Peak psychology group calls for 40 sessions for perinatal women

Perinatal women need 40 rebated sessions says peak psychology group

perinatal

The Australian Association of Psychologists (AAPi) is calling for perinatal women to be able to access 40 rebated psychology sessions per year through Medicare. 

Those in need of mental health support are currently only provided ten rebated sessions per year, which AAPi Executive Director Tegan Carrison says is inadequate to support women experiencing perinatal anxiety and depression (PND). 

“For anyone with serious/complex problems, research shows that 40 sessions are considered the optimal level of treatment,” Carrison said. 

“Our psychologists working closely with perinatal women are reporting that their clients are being forced to stretch out their sessions.”

Carrison says the impacts of PND can include anxiety, symptoms of post-traumatic stress related to childbirth experiences, adjustment to parenthood, changes in partner relationships, difficulty bonding with the infant and suicidal ideation.

Emphasising the need for 40 psychology sessions to be accessible to perinatal women, she adds that “these kinds of issues require ongoing psychological care that cannot be properly managed in a short space of time.”

Principal psychologist at Brave Psychology in Wollongong and a member of AAPi, Alysha-leigh Fameli, echoes the need for women experiencing PND to have more than ten sessions. 

She says women in the postpartum phase are more vulnerable and at high risk of suicide ideation. 

So, if a high risk mother goes to a session once a week to manage her mental health, “the 10 sessions are gone in the space of two and a half months– which is just too short of a time frame”,” said Fameli, adding that “at the end of those 10 sessions, they are often still at high risk.”

“Some Primary Health Networks do offer mental health support programs for perinatal women with around 12-18 rebated sessions, but this is still radically insufficient,” she said. 

Fameli would like to see funding directed towards perinatal interventions because she says “significant mental health issues in the mother will also have an impact on the infant”. 

“[The infant] can display stress, disturbed attachment, it can affect their cognitive development and physically, their gross motor development.”

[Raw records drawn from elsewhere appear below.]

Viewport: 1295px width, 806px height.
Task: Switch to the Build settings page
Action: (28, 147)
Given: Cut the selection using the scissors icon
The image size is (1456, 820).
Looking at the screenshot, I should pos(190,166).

“There’s this huge ripple effect which is going to last generations by not intervening with support at this early stage, which is a cost effective way of preventing this from occurring.”

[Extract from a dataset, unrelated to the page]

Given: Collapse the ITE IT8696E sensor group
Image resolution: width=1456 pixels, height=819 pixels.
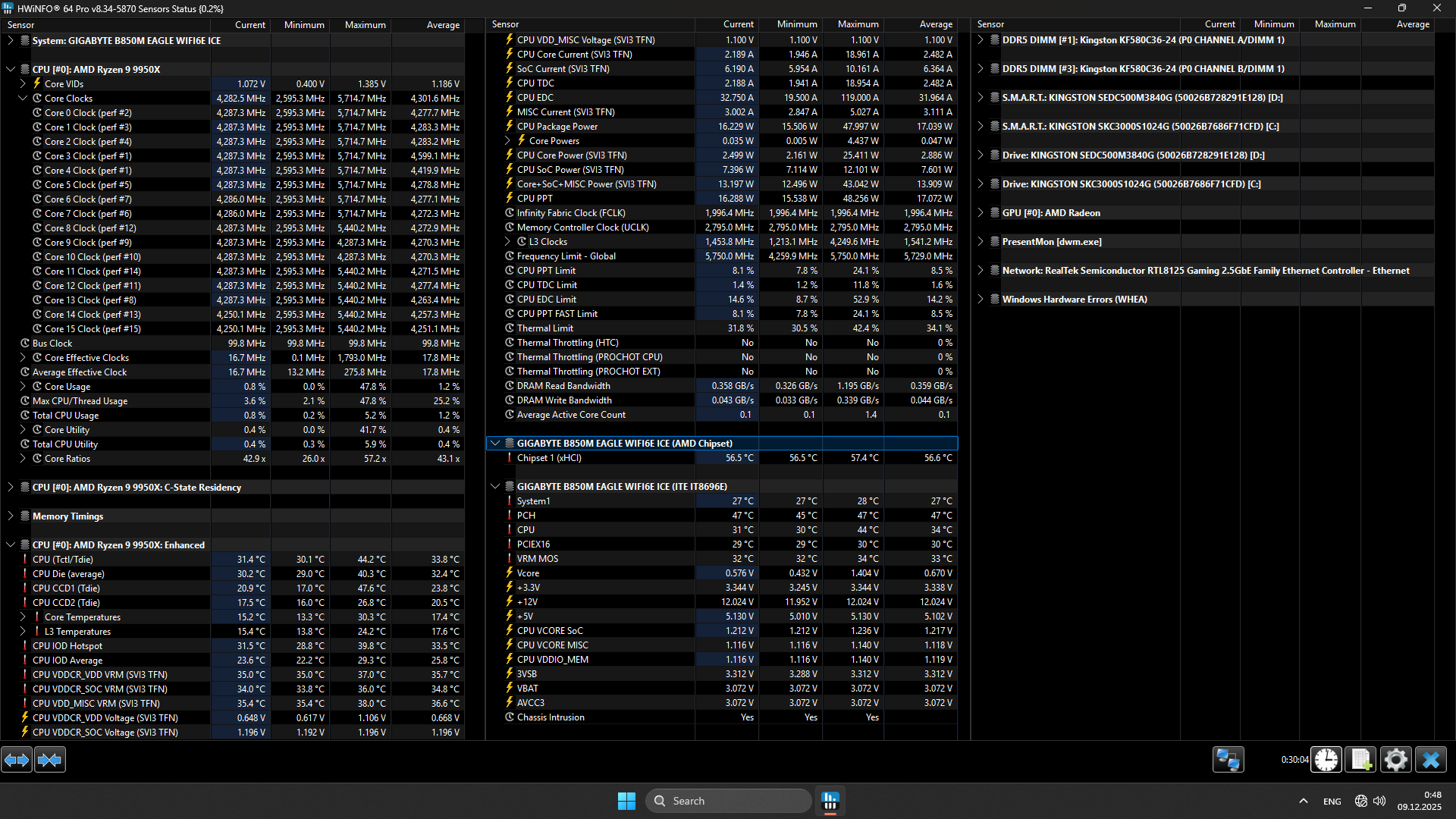Looking at the screenshot, I should (495, 486).
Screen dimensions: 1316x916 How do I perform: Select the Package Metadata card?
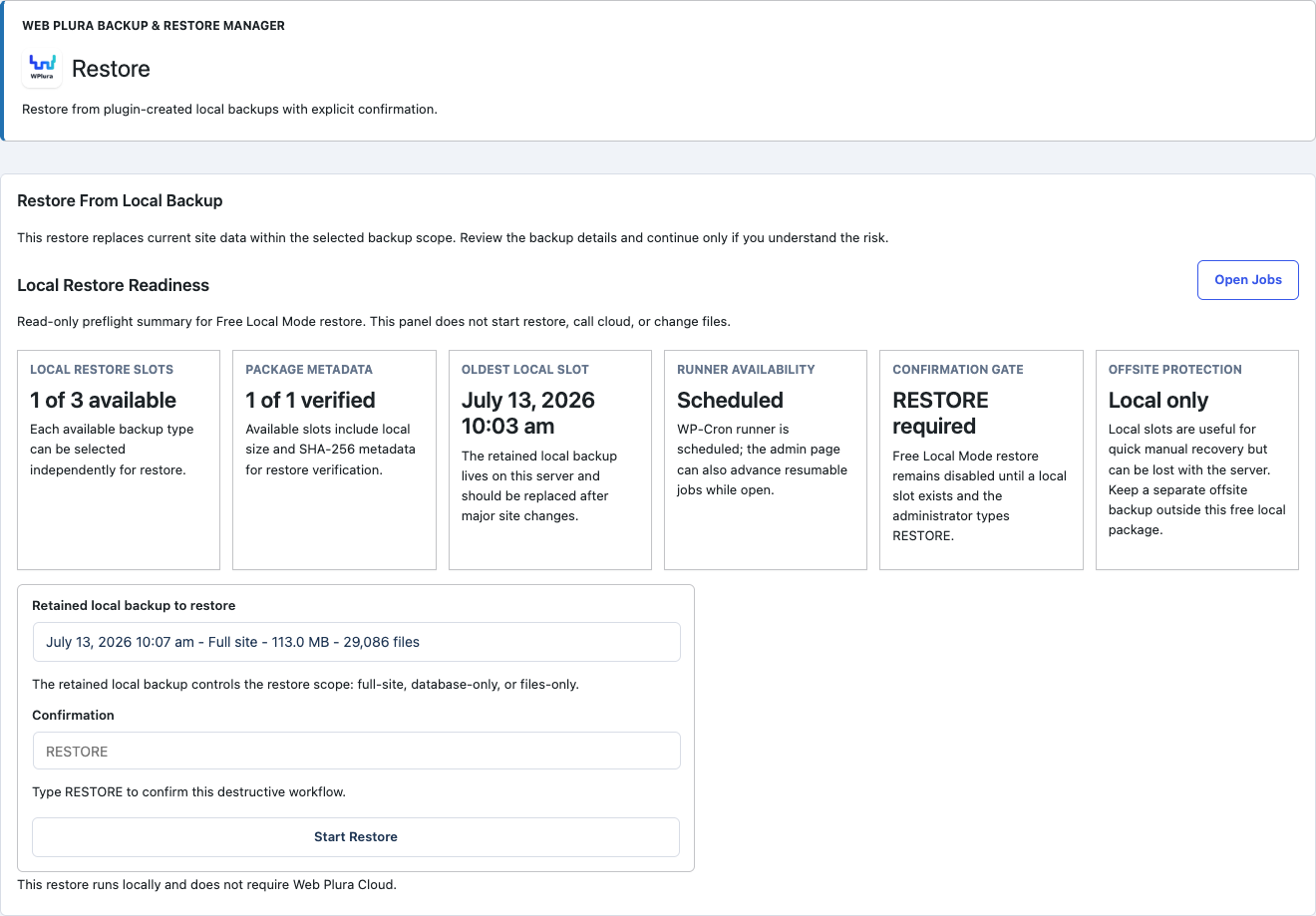tap(334, 459)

Dr Heather Mattner, an Adelaide perinatal health psychologist who sees women at the extreme end of PND, points out that rebated perinatal psychological support only being accessible via GP is also a problem.

She would rather see a voucher system introduced, which would give all pregnant women up to 20 rebated psychology sessions as a package, for during and following pregnancy.

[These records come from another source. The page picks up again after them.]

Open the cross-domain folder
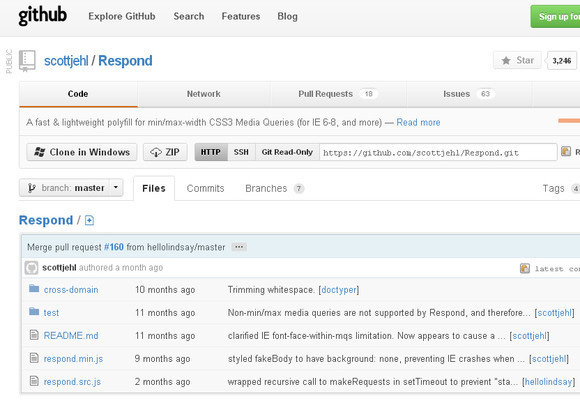The height and width of the screenshot is (403, 580). (71, 290)
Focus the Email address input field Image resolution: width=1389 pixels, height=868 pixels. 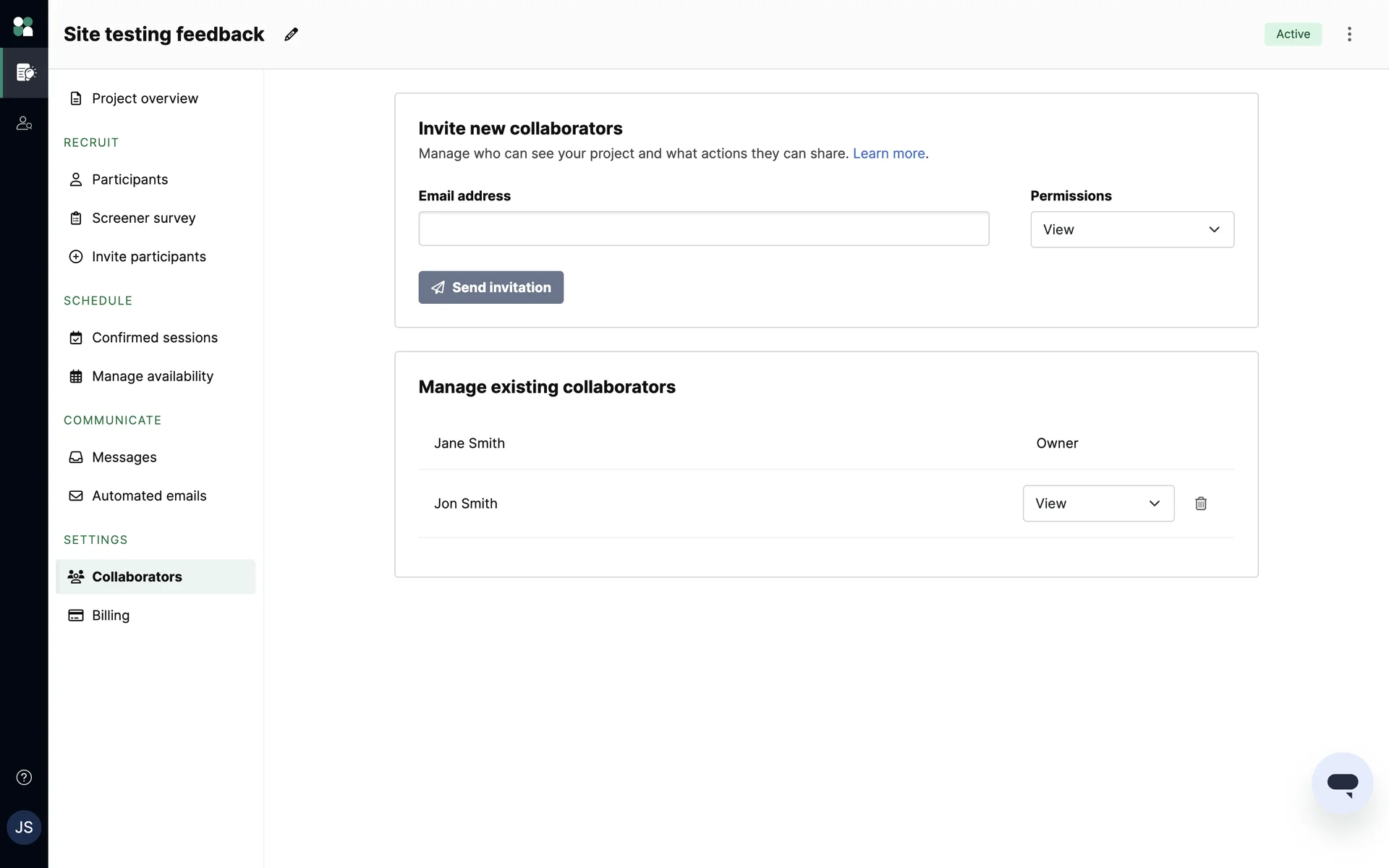(x=703, y=229)
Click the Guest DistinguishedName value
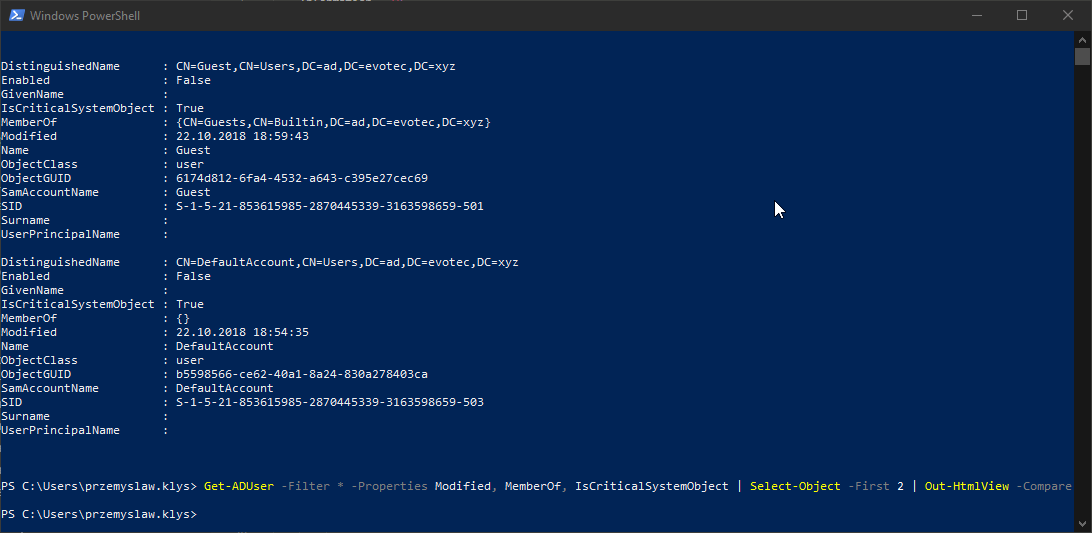The height and width of the screenshot is (533, 1092). [315, 66]
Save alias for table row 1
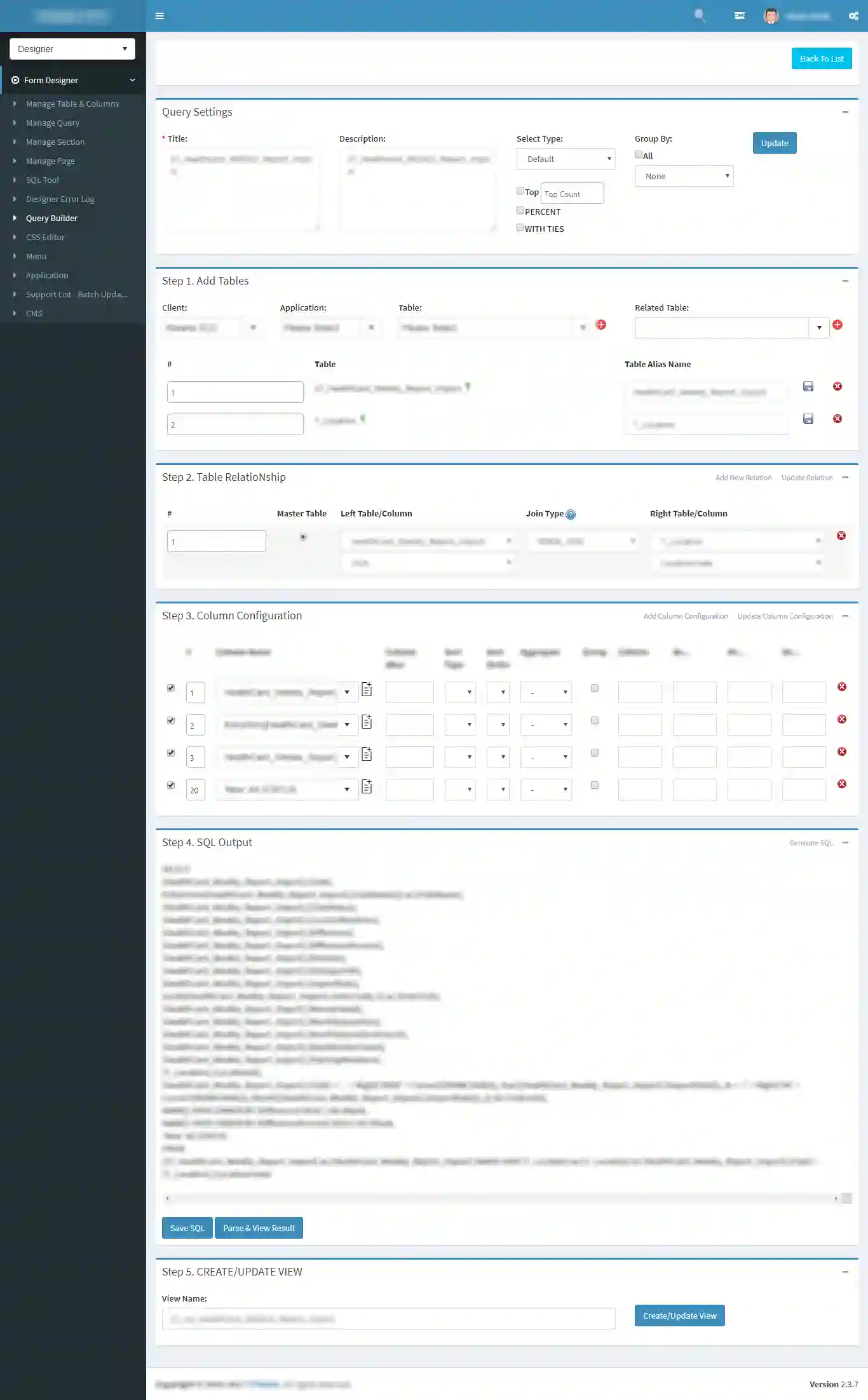This screenshot has width=868, height=1400. 808,387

“This system would enable a woman to go directly to a psychologist rather than going through a GP, saving critical time and money, and anyone with a formal diagnosis could then access an additional 20 extra sessions as required,” Dr Mattner explained. 

“Perinatal women waste precious time trying to get an appointment with a GP if they’re struggling in early pregnancy, have mental health challenges during mid to late pregnancy or are distressed postnatally with a baby, or have lost a baby.”

“We have to change what we are doing with perinatal women, because PND rates are not reducing, women and their families continue to suffer and research is not having a dramatic impact – so we must focus on early intervention to make a much-needed difference.”